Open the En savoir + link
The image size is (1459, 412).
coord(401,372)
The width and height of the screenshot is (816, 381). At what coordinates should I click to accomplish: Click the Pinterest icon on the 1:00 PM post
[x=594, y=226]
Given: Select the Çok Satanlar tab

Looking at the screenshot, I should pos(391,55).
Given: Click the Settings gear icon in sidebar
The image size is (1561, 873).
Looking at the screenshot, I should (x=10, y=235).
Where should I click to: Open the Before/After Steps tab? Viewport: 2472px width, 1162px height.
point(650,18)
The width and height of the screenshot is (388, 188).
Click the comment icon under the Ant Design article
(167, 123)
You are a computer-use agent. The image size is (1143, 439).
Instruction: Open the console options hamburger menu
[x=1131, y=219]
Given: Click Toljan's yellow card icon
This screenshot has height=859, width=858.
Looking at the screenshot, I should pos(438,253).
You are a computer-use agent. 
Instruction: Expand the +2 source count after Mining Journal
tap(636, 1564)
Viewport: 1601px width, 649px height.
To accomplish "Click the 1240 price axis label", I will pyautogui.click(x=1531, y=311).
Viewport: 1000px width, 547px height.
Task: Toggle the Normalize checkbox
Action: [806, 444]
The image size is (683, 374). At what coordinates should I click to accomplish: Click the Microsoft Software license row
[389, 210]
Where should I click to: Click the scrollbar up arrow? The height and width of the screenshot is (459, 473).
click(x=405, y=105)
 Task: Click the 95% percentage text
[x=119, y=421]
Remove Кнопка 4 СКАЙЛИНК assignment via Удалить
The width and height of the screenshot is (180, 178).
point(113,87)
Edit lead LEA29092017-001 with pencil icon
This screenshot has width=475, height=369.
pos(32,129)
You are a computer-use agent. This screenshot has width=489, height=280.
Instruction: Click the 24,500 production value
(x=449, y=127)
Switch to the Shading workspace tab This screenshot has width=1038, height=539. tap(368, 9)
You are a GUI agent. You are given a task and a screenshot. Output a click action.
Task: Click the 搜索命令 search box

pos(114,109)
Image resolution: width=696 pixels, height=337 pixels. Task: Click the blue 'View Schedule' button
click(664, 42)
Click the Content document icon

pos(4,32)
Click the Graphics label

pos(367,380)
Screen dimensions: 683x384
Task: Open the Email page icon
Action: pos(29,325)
========================================
What to do:
Swap "Pinterest" for "Facebook" in the lines starting at the first of the items and ending at the line that contains "Looking at the screenshot, I should pos(391,55).". Give back only those lines, with nothing else changed.

Answer to this problem:
Open the En savoir + link
The image size is (1459, 412).
coord(401,372)
The width and height of the screenshot is (816, 381). At what coordinates should I click to accomplish: Click the Facebook icon on the 1:00 PM post
[x=594, y=226]
Given: Select the Çok Satanlar tab

Looking at the screenshot, I should pos(391,55).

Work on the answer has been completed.